Analyze Drone Traffic
Funding agency: Federal Aviation Administration (FAA)
The FAA’s mission is to maintain the safety of the NAS while accommodating new types of Unmanned Aircraft System (UAS) operations, and – to that end – it is important to assess the effectiveness of existing drone regulations and forecast future UAS integration needs. Using detection data, first of its kind all available data including registration, survey, surveillance and navigation, this research will provide data to support those needs by analyzing drone traffic and drone traffic collision risks at several urban locations across the NAS. Note that this research will expand upon prior work and continue efforts to analyze and understand traffic trends for UAS operations in the NAS.

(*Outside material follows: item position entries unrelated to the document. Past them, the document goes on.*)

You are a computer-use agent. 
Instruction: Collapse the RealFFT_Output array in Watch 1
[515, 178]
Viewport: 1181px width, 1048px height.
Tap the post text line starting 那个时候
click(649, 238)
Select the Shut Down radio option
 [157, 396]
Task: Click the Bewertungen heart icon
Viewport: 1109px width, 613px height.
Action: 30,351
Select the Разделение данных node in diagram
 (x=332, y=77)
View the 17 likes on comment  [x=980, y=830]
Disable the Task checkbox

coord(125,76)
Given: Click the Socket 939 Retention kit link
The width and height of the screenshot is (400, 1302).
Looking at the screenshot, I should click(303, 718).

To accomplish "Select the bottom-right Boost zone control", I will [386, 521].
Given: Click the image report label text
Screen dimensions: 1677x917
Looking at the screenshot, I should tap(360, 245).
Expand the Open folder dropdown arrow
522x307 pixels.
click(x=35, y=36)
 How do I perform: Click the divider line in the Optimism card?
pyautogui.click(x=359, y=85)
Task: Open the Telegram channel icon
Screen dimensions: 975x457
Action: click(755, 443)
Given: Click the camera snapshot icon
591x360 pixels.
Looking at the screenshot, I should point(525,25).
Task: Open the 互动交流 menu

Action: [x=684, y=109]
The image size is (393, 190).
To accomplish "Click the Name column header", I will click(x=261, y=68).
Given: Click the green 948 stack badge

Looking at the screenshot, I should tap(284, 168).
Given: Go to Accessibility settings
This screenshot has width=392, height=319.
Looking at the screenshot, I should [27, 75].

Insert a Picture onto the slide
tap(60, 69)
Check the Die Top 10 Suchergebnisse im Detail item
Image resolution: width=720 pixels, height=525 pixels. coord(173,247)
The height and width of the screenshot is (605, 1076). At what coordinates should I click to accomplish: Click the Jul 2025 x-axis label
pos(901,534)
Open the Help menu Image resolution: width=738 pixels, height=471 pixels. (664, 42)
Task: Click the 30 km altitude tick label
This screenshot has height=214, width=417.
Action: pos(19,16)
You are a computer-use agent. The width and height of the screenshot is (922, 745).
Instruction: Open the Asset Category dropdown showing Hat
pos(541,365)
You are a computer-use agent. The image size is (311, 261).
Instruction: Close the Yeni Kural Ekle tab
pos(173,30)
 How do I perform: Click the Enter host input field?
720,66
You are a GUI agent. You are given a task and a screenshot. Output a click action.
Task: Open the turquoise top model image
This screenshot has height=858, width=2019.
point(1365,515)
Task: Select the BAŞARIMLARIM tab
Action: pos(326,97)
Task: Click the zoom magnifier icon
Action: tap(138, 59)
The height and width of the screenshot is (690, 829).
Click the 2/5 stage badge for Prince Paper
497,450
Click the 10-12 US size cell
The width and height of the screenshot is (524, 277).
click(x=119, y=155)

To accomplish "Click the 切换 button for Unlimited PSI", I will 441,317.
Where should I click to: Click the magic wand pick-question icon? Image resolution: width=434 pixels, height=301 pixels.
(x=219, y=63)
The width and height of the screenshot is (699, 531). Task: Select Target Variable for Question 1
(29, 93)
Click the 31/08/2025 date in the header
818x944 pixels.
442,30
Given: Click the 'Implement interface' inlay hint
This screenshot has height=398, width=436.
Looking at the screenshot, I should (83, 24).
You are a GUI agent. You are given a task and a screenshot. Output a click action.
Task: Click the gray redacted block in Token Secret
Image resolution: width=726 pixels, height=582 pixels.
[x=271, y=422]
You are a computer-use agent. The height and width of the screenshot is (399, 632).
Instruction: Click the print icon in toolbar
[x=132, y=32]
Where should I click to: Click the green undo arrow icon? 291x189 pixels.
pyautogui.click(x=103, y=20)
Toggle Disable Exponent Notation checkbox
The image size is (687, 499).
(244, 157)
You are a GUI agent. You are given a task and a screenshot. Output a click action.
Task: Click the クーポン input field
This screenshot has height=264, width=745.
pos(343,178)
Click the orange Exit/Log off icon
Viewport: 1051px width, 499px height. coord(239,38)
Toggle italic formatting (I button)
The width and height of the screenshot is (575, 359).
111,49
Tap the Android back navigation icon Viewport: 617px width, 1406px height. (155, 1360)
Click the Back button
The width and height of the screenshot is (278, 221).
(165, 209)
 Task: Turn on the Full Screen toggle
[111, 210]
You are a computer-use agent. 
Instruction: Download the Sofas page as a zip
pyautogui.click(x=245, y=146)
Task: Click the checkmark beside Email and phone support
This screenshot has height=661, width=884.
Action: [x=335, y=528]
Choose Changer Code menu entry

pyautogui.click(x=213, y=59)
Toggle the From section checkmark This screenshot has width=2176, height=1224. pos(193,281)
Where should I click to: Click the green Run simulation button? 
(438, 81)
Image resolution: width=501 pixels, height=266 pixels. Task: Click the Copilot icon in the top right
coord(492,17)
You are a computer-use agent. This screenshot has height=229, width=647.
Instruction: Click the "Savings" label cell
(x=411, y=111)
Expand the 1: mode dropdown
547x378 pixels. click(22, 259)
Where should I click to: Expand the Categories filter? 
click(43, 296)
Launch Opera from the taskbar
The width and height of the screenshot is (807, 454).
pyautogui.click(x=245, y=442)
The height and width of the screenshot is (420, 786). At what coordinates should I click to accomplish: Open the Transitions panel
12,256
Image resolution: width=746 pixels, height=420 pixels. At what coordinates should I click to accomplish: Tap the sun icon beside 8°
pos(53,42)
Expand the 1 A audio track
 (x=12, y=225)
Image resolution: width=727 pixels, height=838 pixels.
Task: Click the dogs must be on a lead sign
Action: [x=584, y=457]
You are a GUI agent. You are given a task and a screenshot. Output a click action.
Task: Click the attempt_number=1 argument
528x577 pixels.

Integrate and Analysis of sUAS Survey, Registration and Airspace Data for Enhanced Risk Assessment and Forecasting
Funding agency: Federal Aviation Administration (FAA)
The purpose of this project is to analyze FAA furnished and publicly available sUAS datasets to support the following tasks: 1) estimation and forecasting of sUAS population; 2) understand sUAS operational behaviors (such as operational times, flight frequency, flight duration, operation type, and related factors); 3) create an instrument or algorithm for assessing sUAS operational air and ground risk; 4) evaluate potential implications of sUAS operations on future National Airspace System activities (such as Advanced Air Mobility) and, 4) support integration of further analysis capabilities within the FAA’s Geographic Low Altitude Risk Estimation (GLARE) analysis tool. Implementation of additional capabilities are effected via additional or modification of various geographic information systems (GIS) layers within the FAA’s ArcGIS infrastructure, or incorporated into a supporting data visualization tool, such as Tableau. Specific emphasis is placed on enabling refined estimation of sUAS population and operational activities at county-level geospatial fidelity. When possible, data is assessed for temporal changes to enable trend identification.